Increase in overdose deaths gives Valley a reality check


Just when many in the Mahoning Valley had begun to think the drug scourge plaguing our community, state and nation had finally begun to ebb, distressing news rolls in that opiate-related deaths have taken a new disturbing climb on the roller coaster of lethal drug abuse.

Earlier this week, the Trumbull County Coroner’s Office revealed a 50 percent spike in the number of drug-overdose deaths in the second half of 2018 compared with the first six months of this year. As many readily realize, Trumbull County has stood at the epicenter of the opiate epidemic in our region for about five years now.

The fresh set of data, coupled with credible anecdotal evidence from the field, dampens hopes that the epidemic has neared its end. As such, it also reinforces the need for our community not to let down its collective guard. Indeed, the fight against drug overdoses in general and opiate overdoses and deaths in particular must continue and intensify.

Though the new report is eye-opening in its reversal of an encouraging trend, the data still show a marked decline in total overdose deaths for 2018 over 2017.

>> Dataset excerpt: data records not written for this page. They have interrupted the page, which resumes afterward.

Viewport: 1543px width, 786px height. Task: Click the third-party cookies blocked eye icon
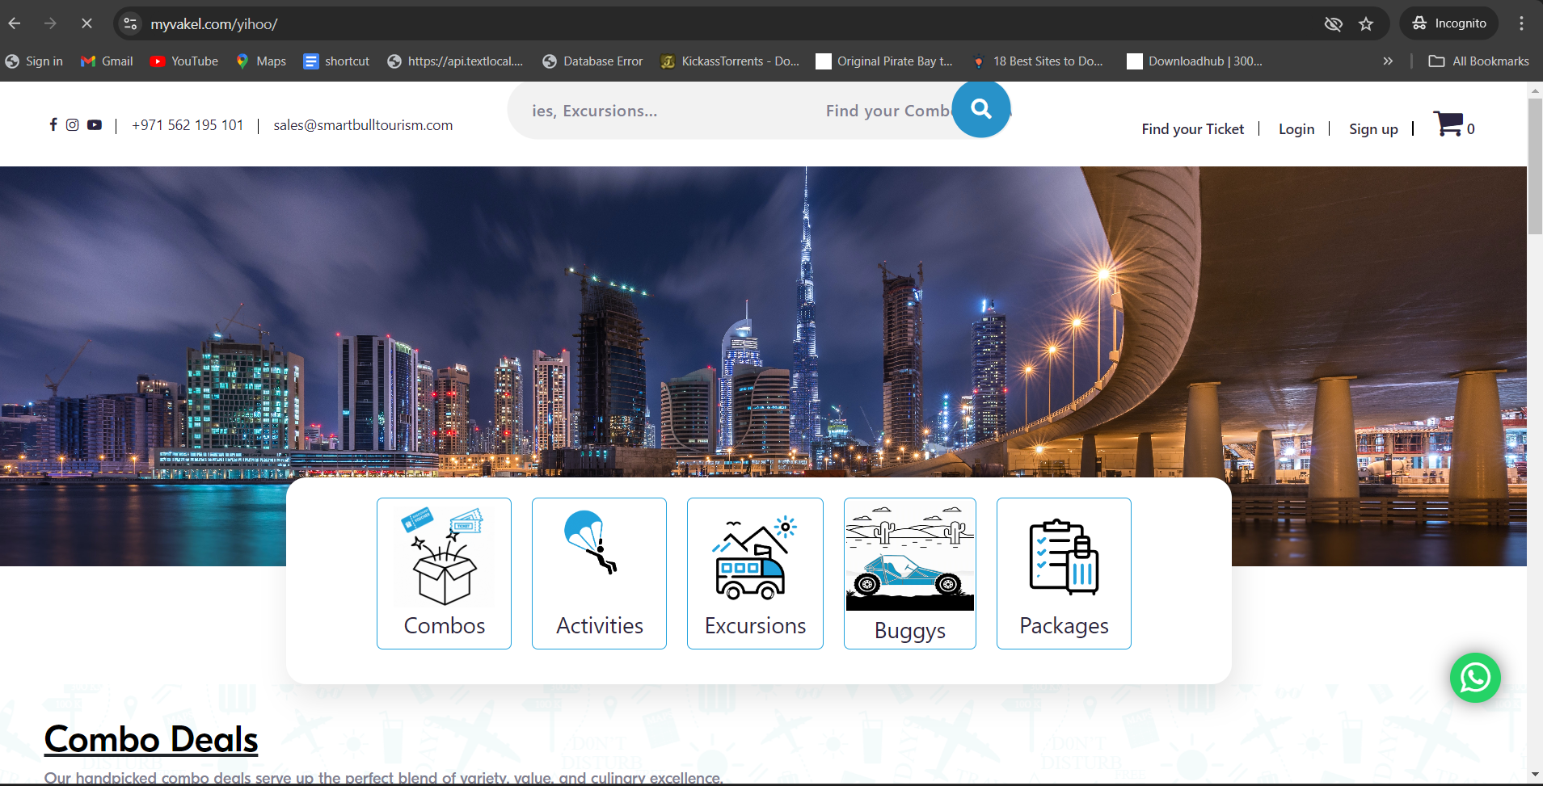(x=1333, y=23)
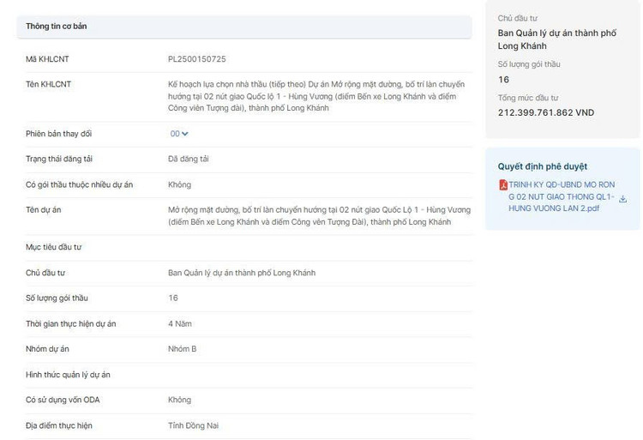Click the Quyết định phê duyệt heading
The image size is (643, 440).
[x=542, y=166]
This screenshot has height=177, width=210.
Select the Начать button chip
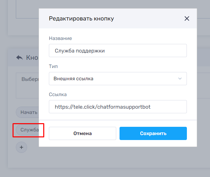28,112
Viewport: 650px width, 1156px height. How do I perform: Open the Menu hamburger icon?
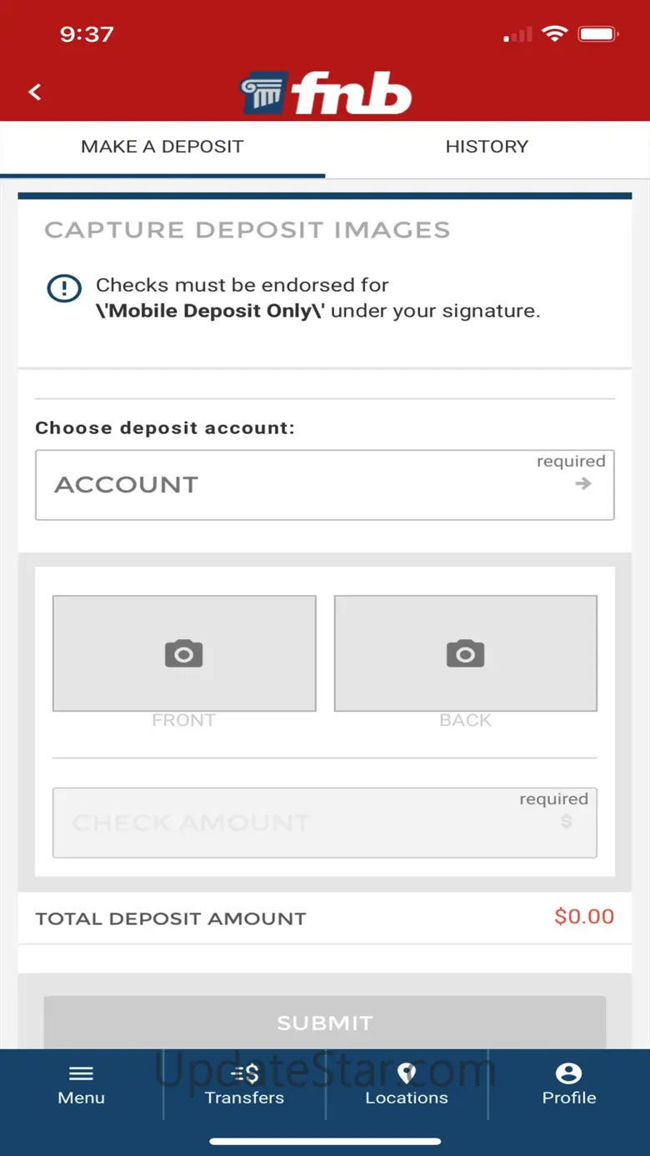coord(81,1073)
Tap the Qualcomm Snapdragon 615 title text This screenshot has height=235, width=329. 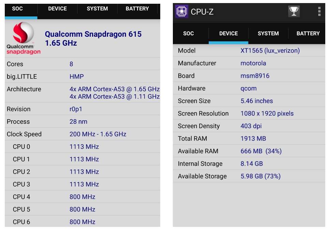tap(93, 34)
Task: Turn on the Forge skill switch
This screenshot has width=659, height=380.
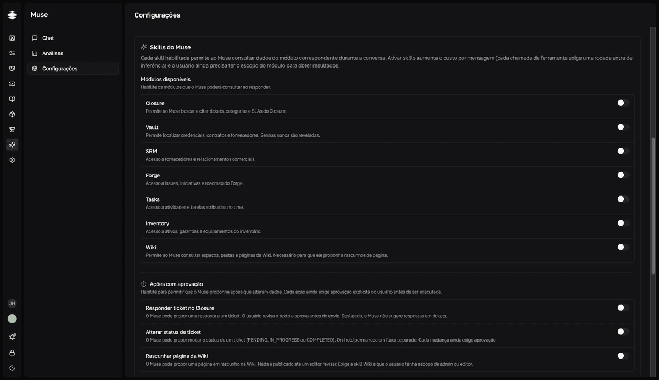Action: click(x=623, y=175)
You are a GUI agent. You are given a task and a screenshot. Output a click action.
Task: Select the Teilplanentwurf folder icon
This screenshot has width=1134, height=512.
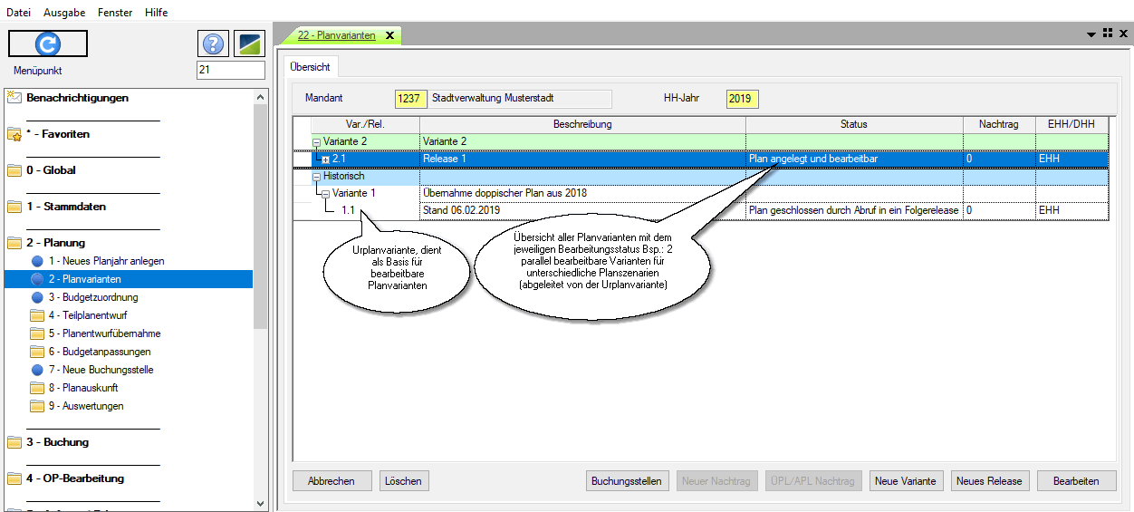point(37,315)
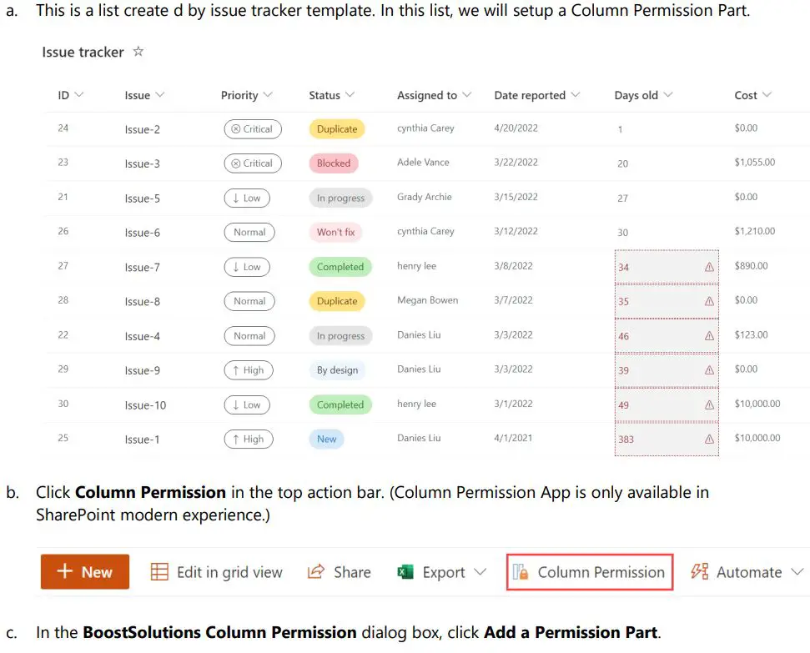The height and width of the screenshot is (653, 810).
Task: Open the Export dropdown chevron
Action: [x=480, y=572]
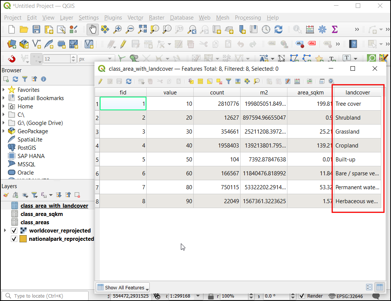Expand the Favorites node in Browser
This screenshot has width=391, height=301.
[4, 90]
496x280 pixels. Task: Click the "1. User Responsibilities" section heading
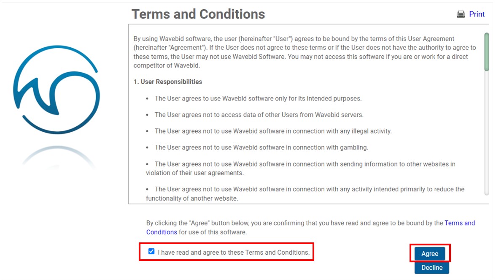(168, 82)
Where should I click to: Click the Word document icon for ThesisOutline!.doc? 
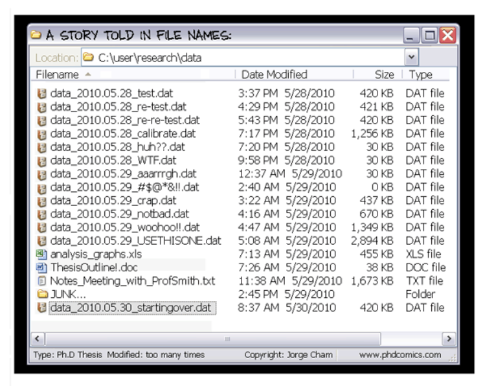[x=42, y=267]
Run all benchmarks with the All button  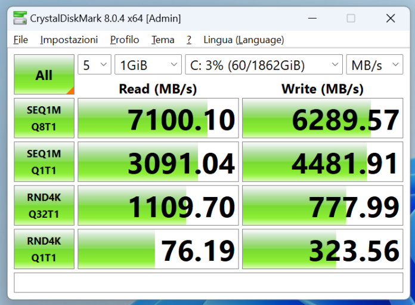pyautogui.click(x=44, y=75)
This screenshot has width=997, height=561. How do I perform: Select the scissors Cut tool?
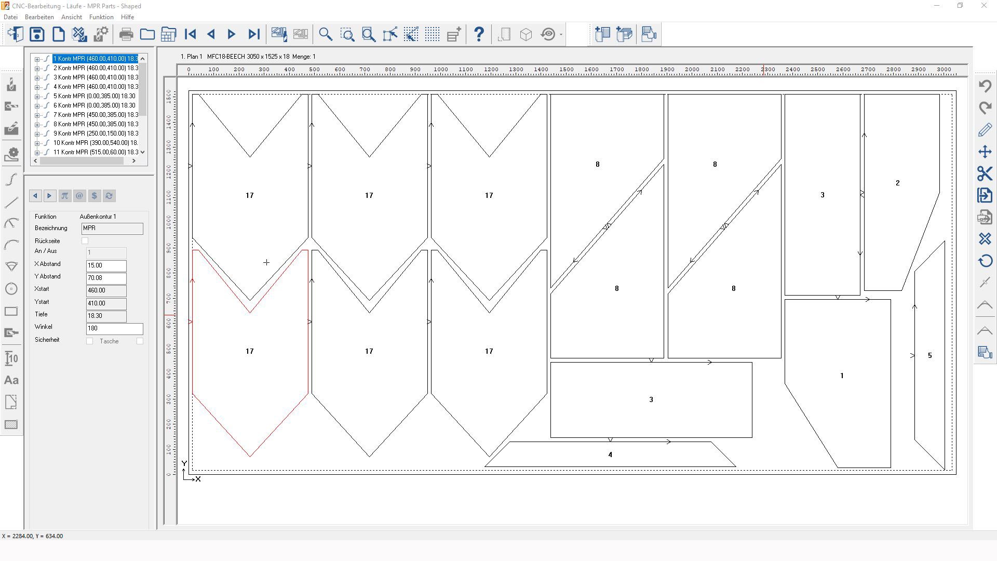click(985, 173)
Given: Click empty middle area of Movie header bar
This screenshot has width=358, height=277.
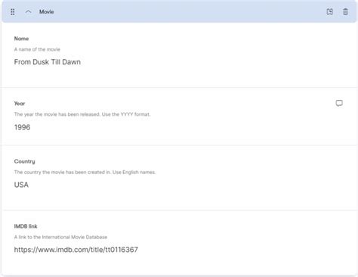Looking at the screenshot, I should coord(189,12).
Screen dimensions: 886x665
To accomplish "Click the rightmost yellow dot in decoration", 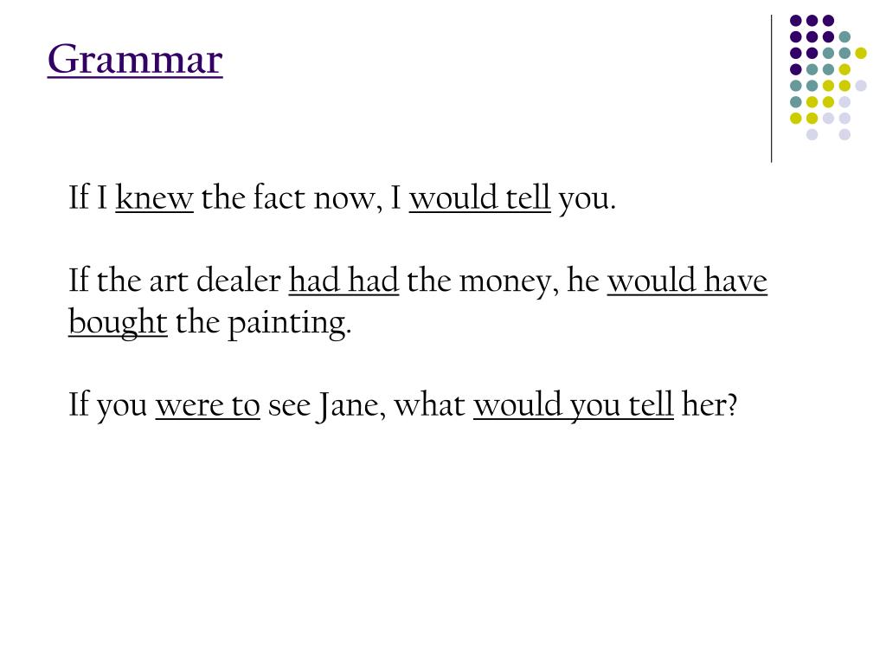I will [861, 53].
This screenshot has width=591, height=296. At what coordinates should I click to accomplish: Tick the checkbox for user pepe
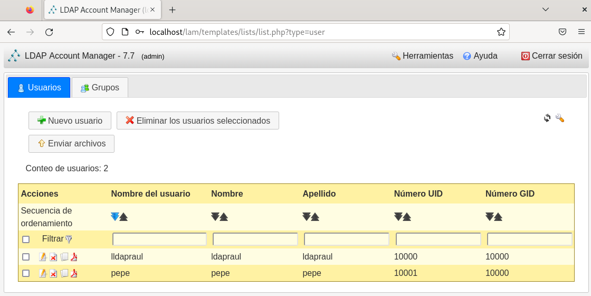click(26, 273)
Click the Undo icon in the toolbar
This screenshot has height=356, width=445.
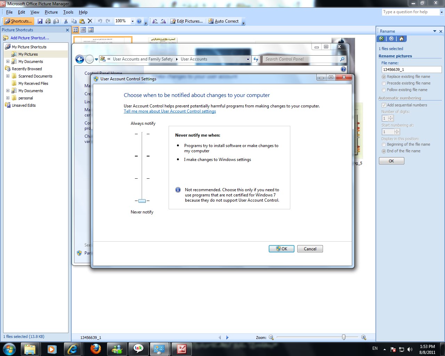(x=100, y=21)
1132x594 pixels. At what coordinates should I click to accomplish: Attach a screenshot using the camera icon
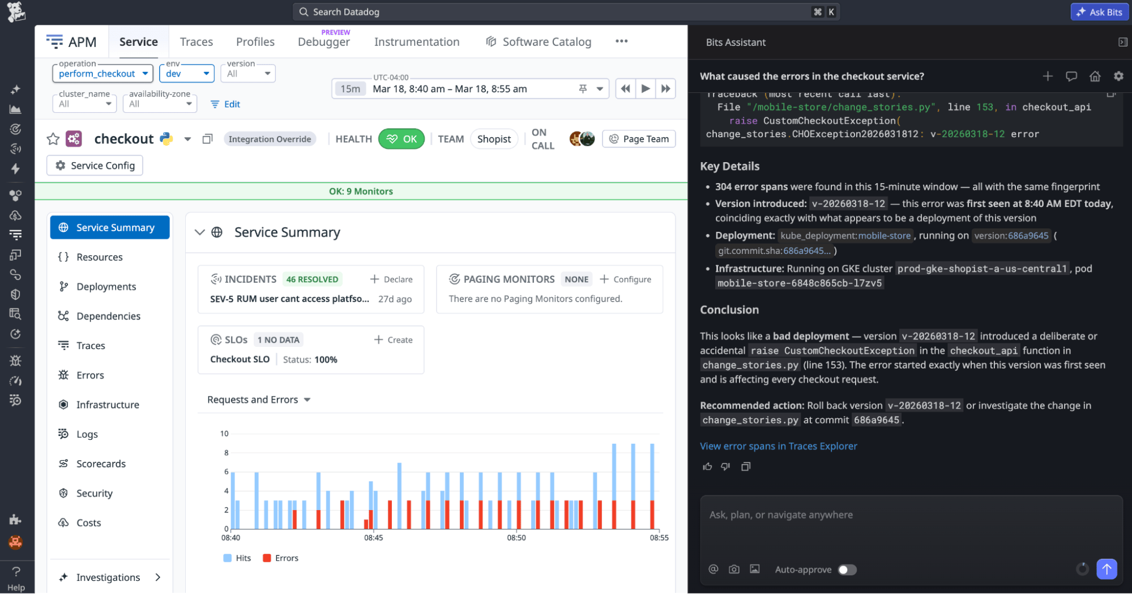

Through Nov. 3 of this year, Trumbull County had 61 overdose deaths with an additional seven expected once toxicology tests are concluded. In all of 2017, however, the county had recorded a total of 135 such deaths. Barring a catastrophic surge in deaths this month, 2018 should go down in history as the first year in many that the opiate toll has inched downward. That same trend appears to be holding true in Mahoning and Columbiana counties as well.

Nonetheless, one preventable overdose death is one overdose death too many.

In Ohio, the toll in lost lives and lost productivity has been staggering. More than 500,000 years of life expectancy were lost in Ohio from 2010 to 2016 because of the opioid epidemic, according to a new study conducted by the Ohio Alliance for Innovation in Population Health.

That includes approximately 30,000 lost years of life in Mahoning, Trumbull and Columbiana counties, the report says.

INTENSIFY COORDINATED OFFENSIVE

In order to make a larger dent in the human, economic and social tolls of the epidemic, the multi-pronged strategy that has been key to reining in some of the carnage must continue and intensify. After all, the serious and coordinated offensive on the national, state and local fronts has made a difference in 2018.

Locally, the availability of long-term treatment facilities has expanded. In Trumbull County, commissioners joined officials in many other counties and states who have sued pharmaceutical companies that many regard as complicit in the drug-death trap.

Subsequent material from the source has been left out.